Ein weiterer vielversprechender Ansatz ist die Selbsthypnose. Vertreter dieser Methode gehen davon aus, dass über Autosuggestion das Gehirn in einen Zustand erhöhter Aufmerksamkeit versetzt werden kann, was die Aufnahmefähigkeit und -geschwindigkeit deutlich erhöhen soll. Die zugrundeliegende Annahme ist, dass beim Lernen häufig unbewusste Blockaden auftreten oder nicht die dem Lerntyp entsprechenden Kanäle angesprochen werden, sodass das eigentliche Lernen ins Stocken gerät.

Unter Hypnose hingegen wird das Gehirn auf einer bestimmten Frequenz stimuliert, die es erlaubt, die Konzentration zu erhöhen und den Fokus gezielt auszurichten. Auch die Integration der neuen Informationen in bereits vorhandene Wissensbestände soll hierüber leichter möglich sein, sodass sich insgesamt die Lerngeschwindigkeit erhöhen lässt.

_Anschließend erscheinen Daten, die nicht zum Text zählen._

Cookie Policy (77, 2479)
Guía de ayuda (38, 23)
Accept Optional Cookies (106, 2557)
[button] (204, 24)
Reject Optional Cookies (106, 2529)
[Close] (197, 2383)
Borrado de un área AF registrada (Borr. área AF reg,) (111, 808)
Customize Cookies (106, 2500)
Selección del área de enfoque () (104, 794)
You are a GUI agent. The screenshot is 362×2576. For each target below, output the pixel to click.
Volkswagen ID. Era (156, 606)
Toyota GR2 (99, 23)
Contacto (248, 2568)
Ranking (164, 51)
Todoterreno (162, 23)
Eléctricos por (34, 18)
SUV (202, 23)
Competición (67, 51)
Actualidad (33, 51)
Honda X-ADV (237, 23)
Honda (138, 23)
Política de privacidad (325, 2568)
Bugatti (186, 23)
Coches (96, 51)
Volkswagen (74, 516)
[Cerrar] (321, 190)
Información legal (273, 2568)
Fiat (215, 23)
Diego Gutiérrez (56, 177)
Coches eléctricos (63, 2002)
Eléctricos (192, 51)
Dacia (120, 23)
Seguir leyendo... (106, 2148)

4. Anpassung der Unternehmenskultur

Allerdings hängt die Lerngeschwindigkeit gerade in Unternehmen nicht allein von den individuellen Voraussetzungen der Mitarbeiter ab, sondern ebenso von der vorherrschenden Lern- und Unternehmenskultur. Denn:

Die Motivation und Bereitschaft der Mitarbeiter, sich fortzubilden, hängt ganz maßgeblich vom Firmenklima ab.

In Betrieben, die generell die Autonomie ihrer Mitarbeiter stützen und ihnen eigenständige Entscheidungen zutrauen, werden auch Lernprozesse schneller ablaufen. Daran gekoppelt ist das innerhalb des Unternehmens favorisierte Lernparadigma: handlungsorientierte, selbstgesteuerte, autonome Lernprozesse werden langfristig zu einem höheren Lernerfolg führen als autoritäre, behavioristisch orientierte Lernsettings.

Erst analysieren, dann eingreifen

Deshalb kann es sich durchaus lohnen, vor dem Ergreifen irgendwelcher am einzelnen Mitarbeiter ansetzenden Maßnahmen zunächst einmal die generelle Einstellung des Unternehmens gegenüber Fortbildungsmaßnahmen zu analysieren und kritisch zu betrachten. Die erfolgversprechendsten Methoden werden kaum Erfolg zeigen, wenn innerhalb der Firma keine wertschätzende, lernförderliche Atmosphäre herrscht.